▶ [Task] What lines in the records below mention "CARRERAS"? List them all.

◇ ◇ ◇ ◇ ◇ ◇ ◇

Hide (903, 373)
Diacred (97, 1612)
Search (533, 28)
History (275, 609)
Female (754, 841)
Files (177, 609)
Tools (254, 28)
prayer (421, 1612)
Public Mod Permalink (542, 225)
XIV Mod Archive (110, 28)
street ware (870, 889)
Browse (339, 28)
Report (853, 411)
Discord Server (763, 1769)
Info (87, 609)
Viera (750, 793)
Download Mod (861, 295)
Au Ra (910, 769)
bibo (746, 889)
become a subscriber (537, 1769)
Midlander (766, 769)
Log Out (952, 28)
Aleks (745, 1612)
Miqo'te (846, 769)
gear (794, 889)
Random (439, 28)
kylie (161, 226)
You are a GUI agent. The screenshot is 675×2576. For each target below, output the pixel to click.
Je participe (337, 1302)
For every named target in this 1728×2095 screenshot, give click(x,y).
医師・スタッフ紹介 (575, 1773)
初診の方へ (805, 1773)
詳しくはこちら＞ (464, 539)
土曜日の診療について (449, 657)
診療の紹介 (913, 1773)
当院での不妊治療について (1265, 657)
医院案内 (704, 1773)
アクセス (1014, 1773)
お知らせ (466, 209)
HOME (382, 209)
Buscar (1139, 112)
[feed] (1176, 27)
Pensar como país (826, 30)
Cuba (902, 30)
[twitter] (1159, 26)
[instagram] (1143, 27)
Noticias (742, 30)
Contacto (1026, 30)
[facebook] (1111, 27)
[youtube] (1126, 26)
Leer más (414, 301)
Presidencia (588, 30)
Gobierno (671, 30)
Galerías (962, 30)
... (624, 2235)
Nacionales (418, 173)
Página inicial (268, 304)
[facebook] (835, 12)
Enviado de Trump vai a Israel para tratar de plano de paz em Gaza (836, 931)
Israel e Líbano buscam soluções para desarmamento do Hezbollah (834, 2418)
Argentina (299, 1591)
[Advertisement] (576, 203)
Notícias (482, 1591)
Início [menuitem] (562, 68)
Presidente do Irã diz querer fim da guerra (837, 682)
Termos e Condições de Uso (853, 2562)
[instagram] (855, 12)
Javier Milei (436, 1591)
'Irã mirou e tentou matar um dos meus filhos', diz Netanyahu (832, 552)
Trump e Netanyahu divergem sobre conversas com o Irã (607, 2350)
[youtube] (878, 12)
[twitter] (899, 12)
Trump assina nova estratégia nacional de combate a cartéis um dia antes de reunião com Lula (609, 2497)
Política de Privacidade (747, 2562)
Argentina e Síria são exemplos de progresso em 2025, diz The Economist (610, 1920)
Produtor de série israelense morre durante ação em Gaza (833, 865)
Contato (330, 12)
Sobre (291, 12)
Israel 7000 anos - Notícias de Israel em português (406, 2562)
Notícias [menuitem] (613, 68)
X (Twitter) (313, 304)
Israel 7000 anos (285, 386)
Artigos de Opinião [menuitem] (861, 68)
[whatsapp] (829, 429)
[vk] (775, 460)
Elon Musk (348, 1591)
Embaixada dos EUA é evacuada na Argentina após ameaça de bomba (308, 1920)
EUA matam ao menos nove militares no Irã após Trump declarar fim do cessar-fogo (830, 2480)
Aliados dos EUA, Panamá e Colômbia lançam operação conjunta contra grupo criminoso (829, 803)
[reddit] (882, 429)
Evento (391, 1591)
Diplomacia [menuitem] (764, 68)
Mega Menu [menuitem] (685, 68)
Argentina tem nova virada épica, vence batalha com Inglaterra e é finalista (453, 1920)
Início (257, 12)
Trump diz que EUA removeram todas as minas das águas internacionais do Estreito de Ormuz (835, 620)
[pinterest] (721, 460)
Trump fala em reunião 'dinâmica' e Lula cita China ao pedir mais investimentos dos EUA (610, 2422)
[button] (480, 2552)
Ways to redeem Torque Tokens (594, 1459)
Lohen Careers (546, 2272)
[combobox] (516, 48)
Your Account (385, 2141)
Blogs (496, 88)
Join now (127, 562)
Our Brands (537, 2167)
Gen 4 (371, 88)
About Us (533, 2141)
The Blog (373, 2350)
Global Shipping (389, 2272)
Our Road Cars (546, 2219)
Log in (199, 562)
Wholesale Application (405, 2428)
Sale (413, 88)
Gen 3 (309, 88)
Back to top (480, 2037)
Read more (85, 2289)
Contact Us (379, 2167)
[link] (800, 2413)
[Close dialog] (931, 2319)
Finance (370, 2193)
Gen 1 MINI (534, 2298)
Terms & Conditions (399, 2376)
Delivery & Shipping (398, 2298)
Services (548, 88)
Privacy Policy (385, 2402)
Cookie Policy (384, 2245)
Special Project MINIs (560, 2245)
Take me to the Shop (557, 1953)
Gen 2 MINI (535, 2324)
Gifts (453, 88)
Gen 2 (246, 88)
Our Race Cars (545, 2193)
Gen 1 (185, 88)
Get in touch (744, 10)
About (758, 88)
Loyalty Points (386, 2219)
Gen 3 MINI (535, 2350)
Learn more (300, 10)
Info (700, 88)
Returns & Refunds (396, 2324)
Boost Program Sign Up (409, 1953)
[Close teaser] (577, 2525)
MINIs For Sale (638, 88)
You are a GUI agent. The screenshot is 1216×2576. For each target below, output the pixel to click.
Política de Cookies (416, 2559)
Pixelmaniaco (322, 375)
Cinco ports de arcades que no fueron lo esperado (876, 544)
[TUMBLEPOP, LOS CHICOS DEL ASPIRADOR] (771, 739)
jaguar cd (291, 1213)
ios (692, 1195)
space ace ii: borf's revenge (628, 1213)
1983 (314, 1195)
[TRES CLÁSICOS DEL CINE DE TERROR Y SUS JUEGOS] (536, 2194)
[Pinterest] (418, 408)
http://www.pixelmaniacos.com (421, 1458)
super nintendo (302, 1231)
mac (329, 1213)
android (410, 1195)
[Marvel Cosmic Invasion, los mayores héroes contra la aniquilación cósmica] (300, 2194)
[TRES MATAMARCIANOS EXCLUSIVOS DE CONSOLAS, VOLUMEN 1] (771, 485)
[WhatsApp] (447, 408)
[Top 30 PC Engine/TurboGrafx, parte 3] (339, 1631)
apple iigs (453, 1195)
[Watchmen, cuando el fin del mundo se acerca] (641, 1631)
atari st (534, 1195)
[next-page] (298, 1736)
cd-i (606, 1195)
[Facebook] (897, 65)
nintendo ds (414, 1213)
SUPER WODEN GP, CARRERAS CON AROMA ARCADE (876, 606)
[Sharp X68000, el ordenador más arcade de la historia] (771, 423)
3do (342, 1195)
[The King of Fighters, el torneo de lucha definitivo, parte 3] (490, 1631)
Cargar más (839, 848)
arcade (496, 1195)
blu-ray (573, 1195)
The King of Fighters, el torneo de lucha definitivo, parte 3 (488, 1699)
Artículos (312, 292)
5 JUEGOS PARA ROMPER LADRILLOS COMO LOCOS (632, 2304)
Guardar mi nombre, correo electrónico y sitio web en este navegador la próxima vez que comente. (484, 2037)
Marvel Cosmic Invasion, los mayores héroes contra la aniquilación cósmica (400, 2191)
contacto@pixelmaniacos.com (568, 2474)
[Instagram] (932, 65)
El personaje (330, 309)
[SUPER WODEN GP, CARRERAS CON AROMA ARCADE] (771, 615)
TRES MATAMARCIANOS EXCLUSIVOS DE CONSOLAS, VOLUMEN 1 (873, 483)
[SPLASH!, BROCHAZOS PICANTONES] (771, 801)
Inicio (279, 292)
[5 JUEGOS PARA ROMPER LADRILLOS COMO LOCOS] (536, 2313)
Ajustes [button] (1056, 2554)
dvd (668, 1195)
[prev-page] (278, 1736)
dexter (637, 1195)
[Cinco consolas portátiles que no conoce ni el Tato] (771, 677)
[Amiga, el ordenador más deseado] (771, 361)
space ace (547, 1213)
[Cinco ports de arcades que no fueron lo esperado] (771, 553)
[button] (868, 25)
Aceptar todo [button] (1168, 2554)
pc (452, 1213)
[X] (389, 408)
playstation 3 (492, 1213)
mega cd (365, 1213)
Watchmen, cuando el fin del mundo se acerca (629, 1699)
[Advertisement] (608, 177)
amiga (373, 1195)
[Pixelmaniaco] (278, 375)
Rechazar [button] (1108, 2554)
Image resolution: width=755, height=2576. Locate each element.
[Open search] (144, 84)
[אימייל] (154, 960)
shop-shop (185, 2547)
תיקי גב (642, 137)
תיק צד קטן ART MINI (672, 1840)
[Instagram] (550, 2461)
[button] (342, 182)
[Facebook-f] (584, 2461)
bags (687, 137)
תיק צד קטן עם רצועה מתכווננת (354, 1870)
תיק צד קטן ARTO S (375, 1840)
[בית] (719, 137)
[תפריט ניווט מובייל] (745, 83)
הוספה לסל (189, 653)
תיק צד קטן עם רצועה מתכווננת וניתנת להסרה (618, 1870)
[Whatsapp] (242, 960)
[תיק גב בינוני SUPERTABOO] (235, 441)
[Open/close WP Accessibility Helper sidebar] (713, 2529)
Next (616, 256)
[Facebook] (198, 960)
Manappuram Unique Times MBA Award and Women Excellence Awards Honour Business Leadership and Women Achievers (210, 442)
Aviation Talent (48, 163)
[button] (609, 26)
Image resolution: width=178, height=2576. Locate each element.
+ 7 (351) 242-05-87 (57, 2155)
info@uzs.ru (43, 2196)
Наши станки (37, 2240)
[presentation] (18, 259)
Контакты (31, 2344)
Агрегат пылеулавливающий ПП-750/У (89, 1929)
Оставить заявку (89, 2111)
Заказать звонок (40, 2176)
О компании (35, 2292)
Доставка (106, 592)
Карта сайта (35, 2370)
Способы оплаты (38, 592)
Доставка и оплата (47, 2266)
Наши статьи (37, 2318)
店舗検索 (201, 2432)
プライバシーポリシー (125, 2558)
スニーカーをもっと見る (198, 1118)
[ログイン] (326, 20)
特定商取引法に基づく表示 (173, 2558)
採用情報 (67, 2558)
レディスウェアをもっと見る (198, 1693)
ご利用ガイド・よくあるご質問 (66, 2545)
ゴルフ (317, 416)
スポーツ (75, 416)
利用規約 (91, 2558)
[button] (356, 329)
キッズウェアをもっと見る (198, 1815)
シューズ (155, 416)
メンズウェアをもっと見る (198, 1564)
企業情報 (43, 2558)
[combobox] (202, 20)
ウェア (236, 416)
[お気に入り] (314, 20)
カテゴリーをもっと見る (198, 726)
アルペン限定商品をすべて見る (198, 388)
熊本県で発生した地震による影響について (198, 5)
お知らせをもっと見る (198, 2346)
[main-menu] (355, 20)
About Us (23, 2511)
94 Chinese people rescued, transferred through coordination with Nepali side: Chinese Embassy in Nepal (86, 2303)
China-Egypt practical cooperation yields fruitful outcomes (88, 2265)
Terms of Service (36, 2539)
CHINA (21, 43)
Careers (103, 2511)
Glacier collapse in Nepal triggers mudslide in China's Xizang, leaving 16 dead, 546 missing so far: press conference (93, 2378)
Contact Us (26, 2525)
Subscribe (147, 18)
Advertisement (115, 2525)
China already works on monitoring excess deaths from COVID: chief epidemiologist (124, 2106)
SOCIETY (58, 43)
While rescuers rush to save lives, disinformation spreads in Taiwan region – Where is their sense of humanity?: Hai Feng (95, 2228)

◇ ◇ ◇ ◇ ◇ ◇ ◇

▶ [Output]
SUPER WODEN GP, CARRERAS CON AROMA ARCADE (876, 606)
[SUPER WODEN GP, CARRERAS CON AROMA ARCADE] (771, 615)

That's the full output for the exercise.